---------- Provided material ----------
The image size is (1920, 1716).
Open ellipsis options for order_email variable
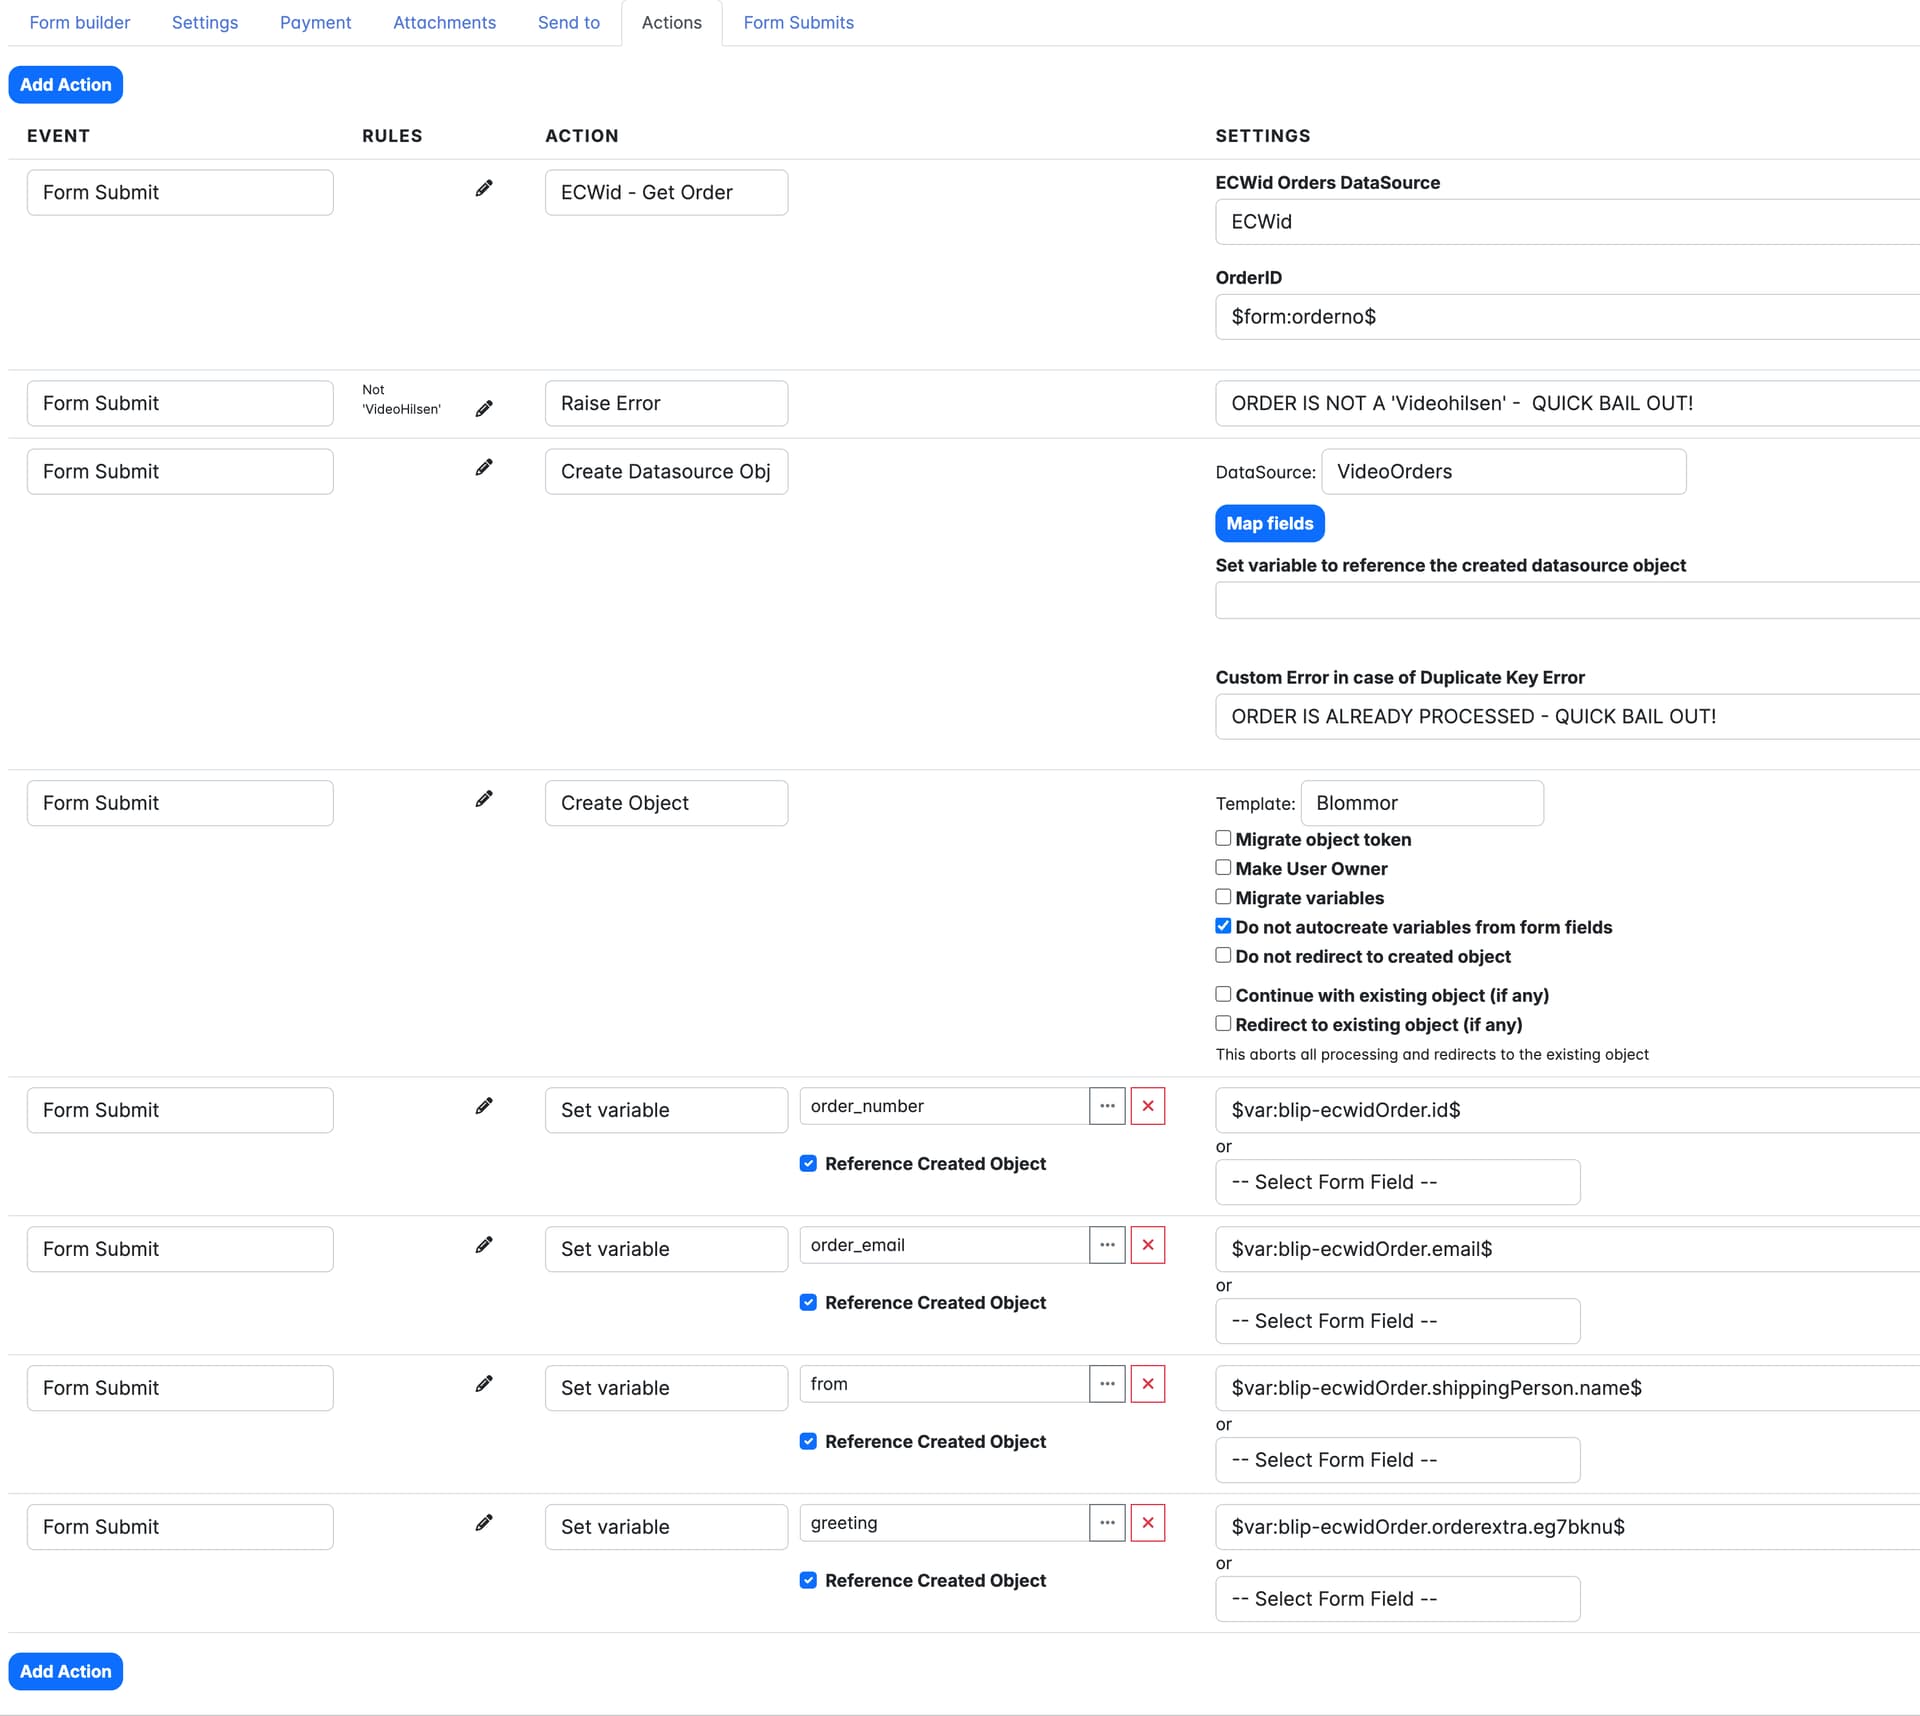point(1107,1245)
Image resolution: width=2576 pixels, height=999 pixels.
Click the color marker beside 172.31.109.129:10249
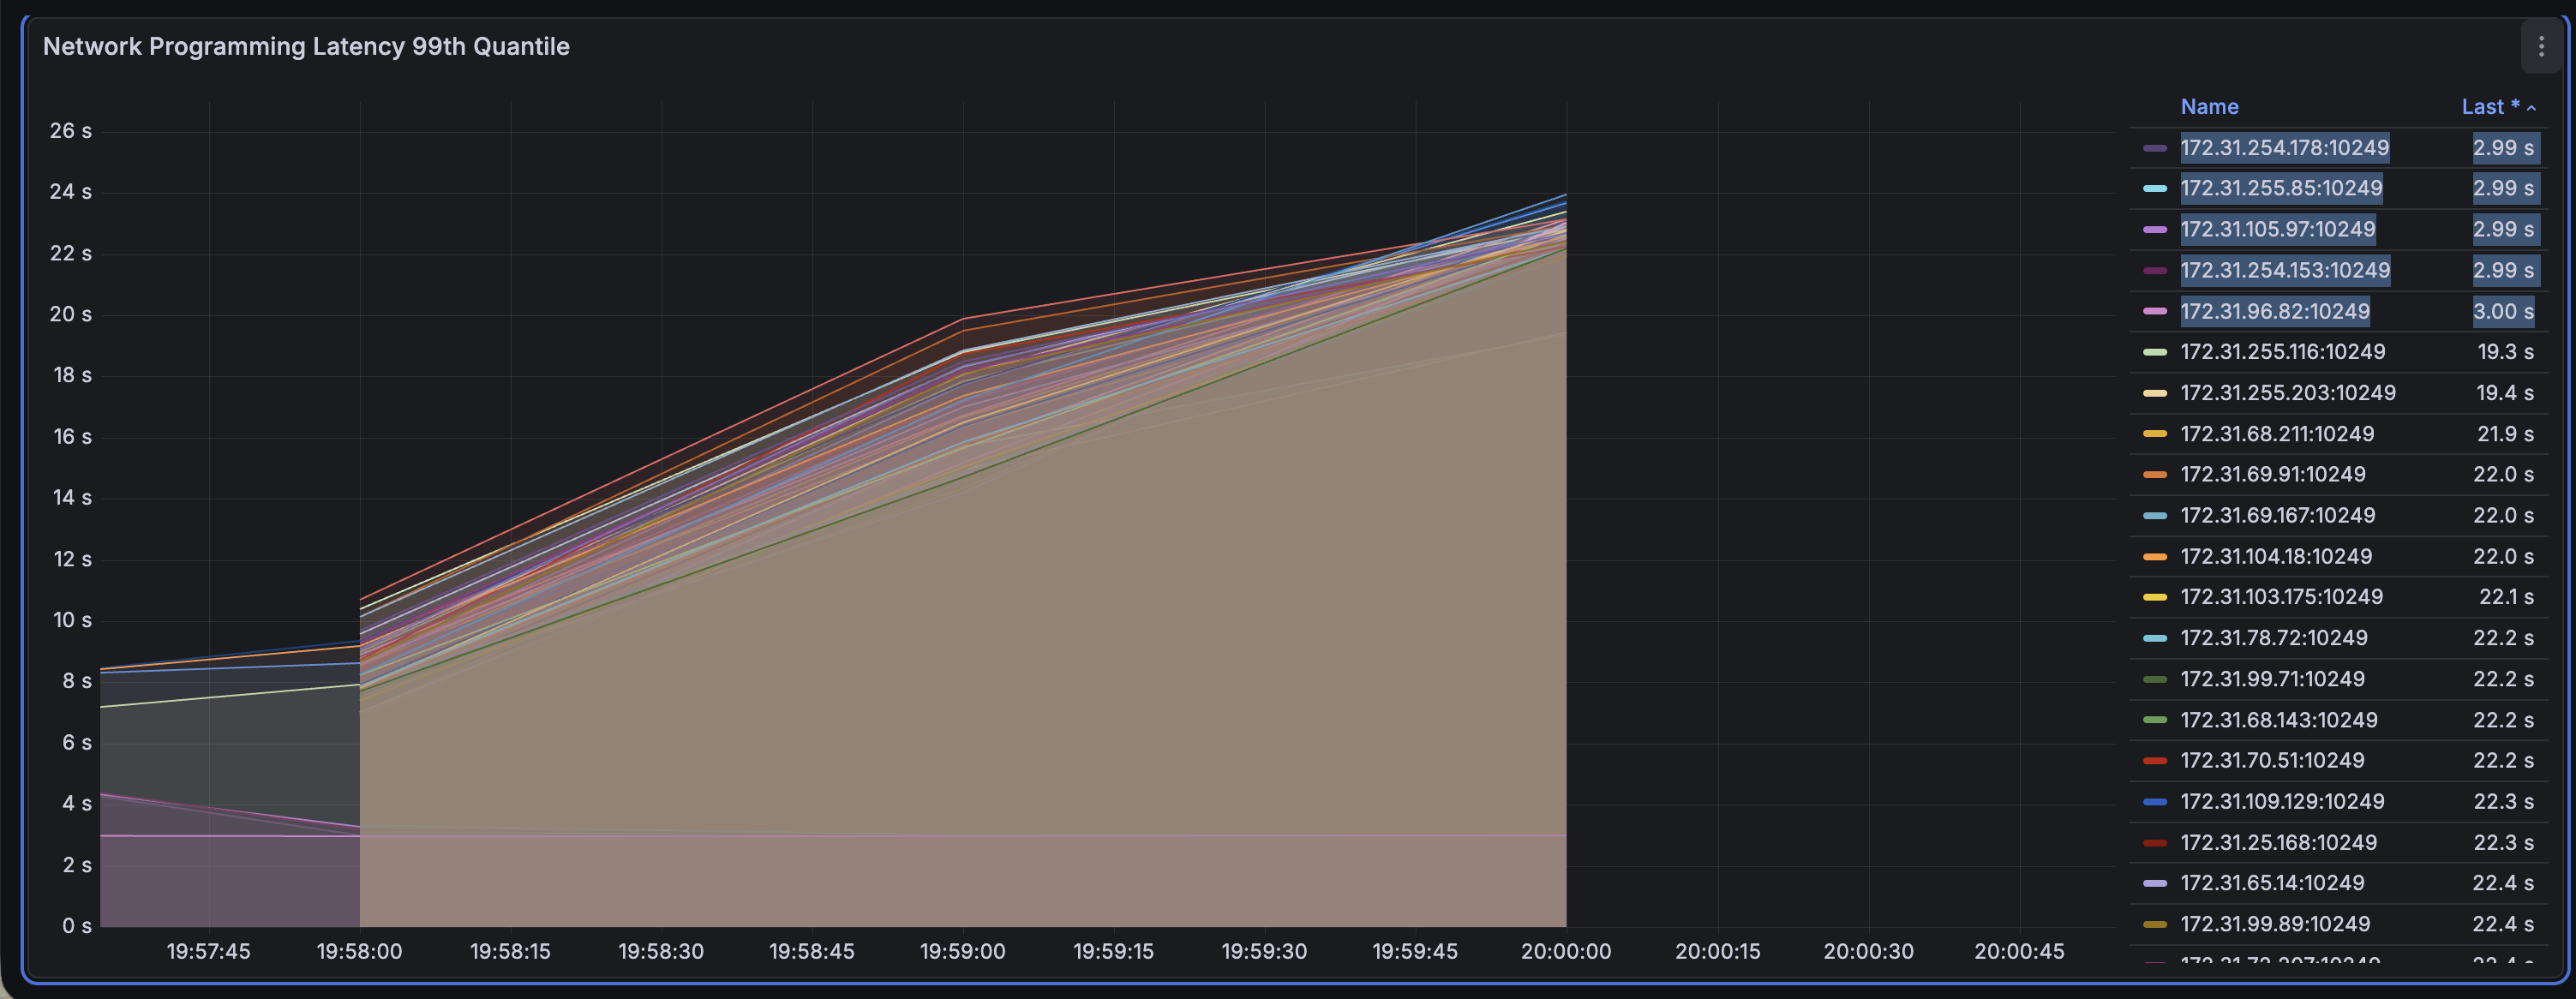[2155, 801]
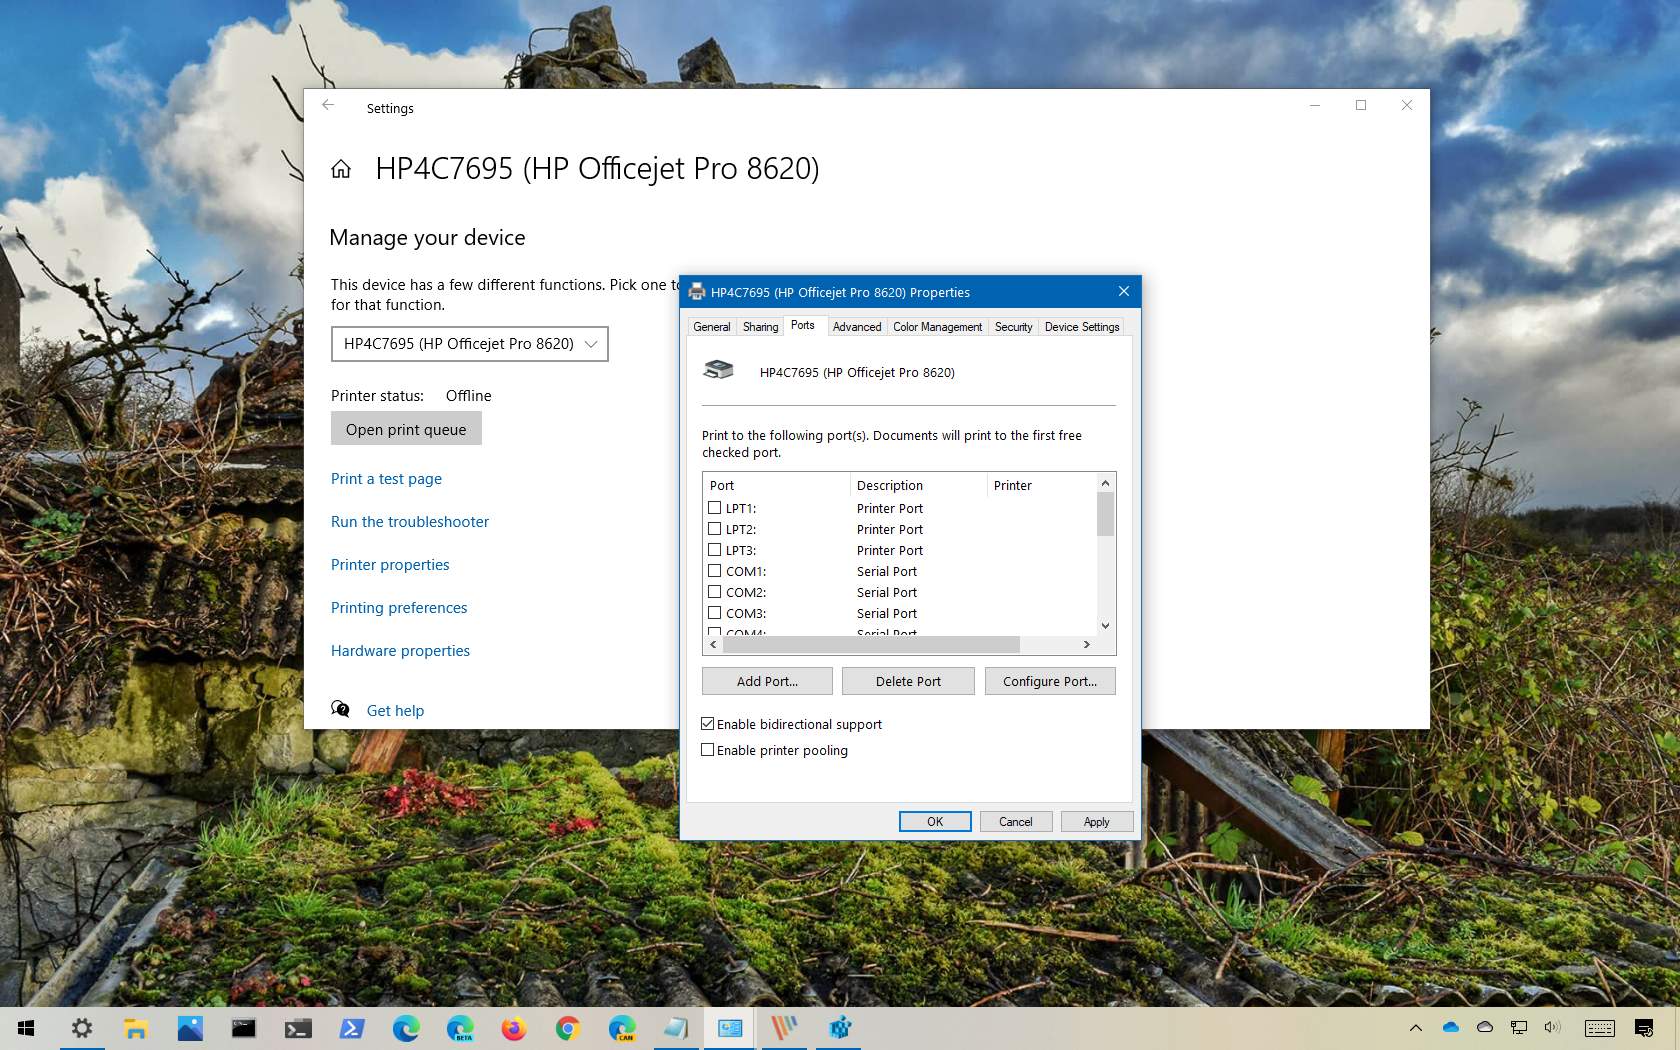Enable printer pooling
The image size is (1680, 1050).
click(x=708, y=749)
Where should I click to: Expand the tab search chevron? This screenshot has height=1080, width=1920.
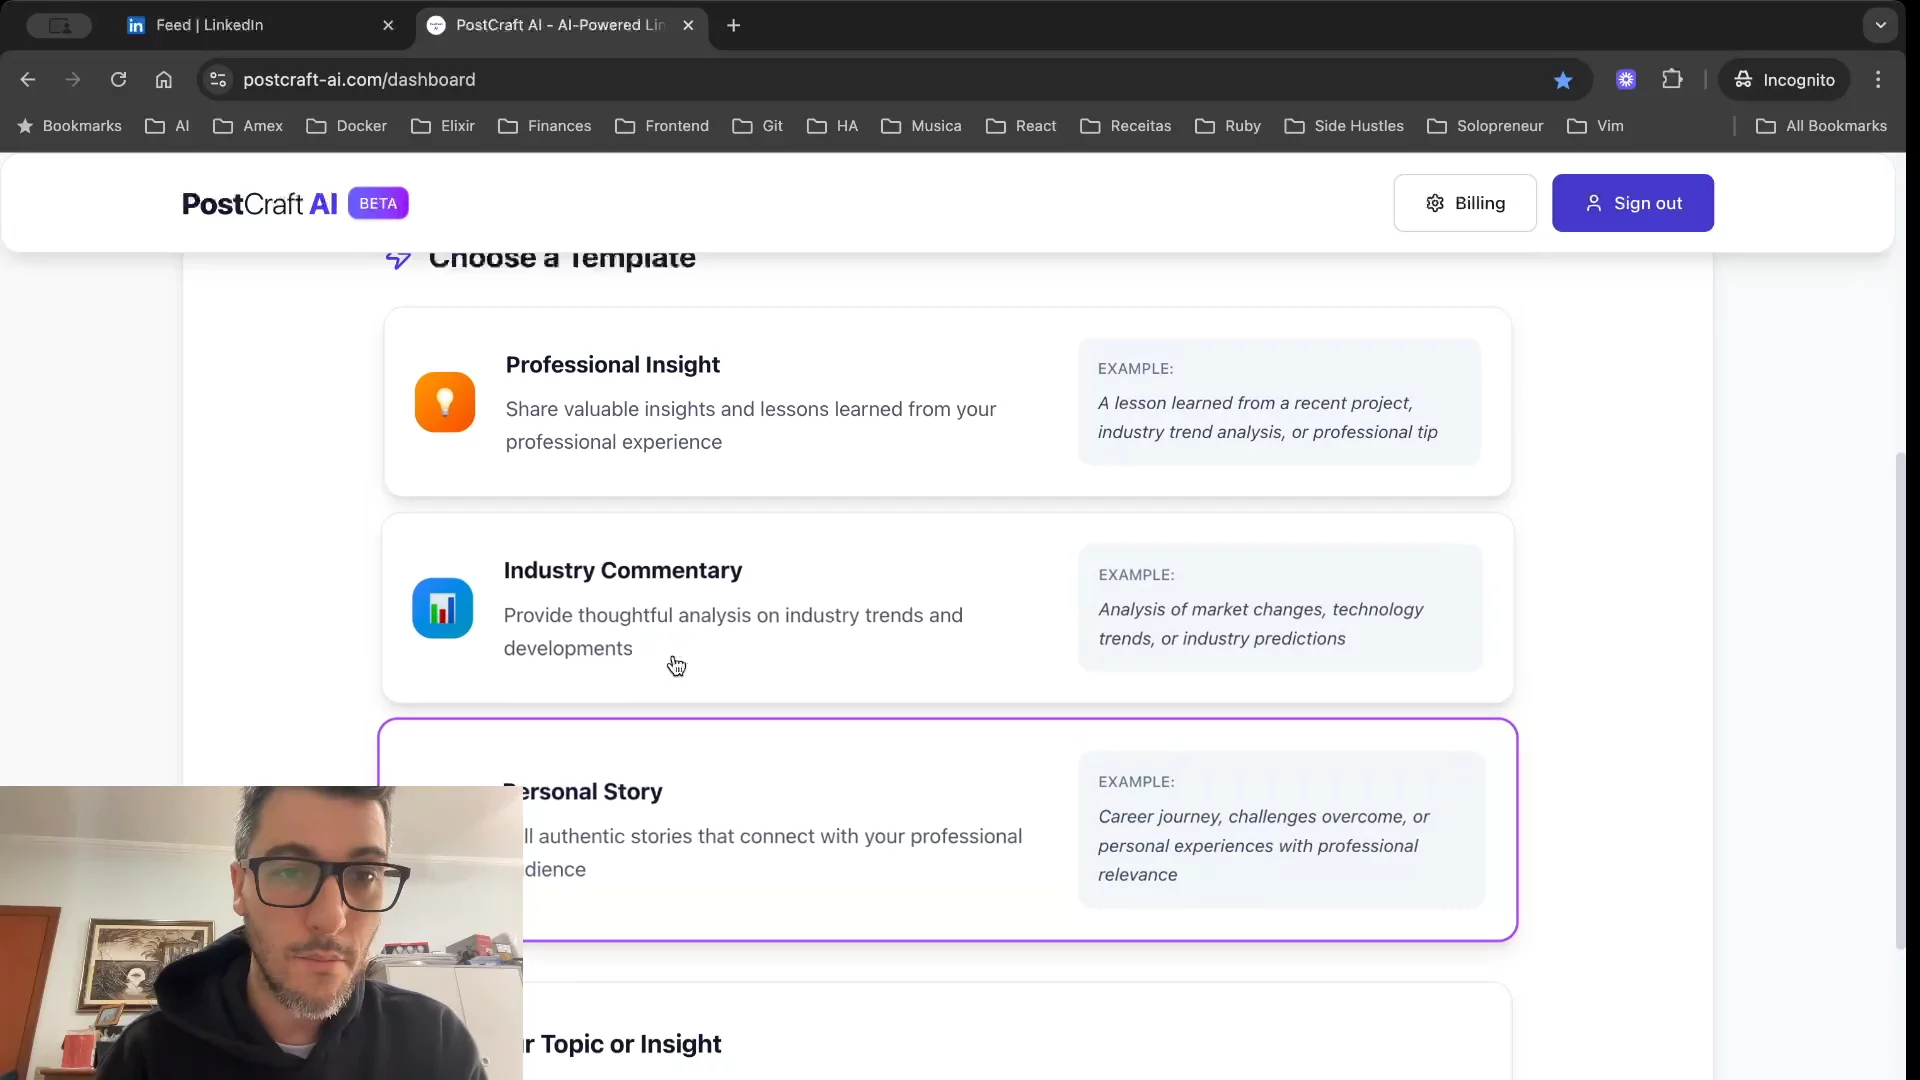1880,25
----------
> _What is being asked_
Excluding every picture, set down the listing exactly.

> _Solution to this exercise_
The image size is (1920, 1716).
Open ellipsis options for order_email variable
point(1107,1245)
Image resolution: width=2576 pixels, height=999 pixels.
Click the color marker beside 172.31.109.129:10249
[2155, 801]
Enable printer pooling
The image size is (1680, 1050).
click(x=708, y=749)
Where should I click to: Expand the tab search chevron? This screenshot has height=1080, width=1920.
1880,25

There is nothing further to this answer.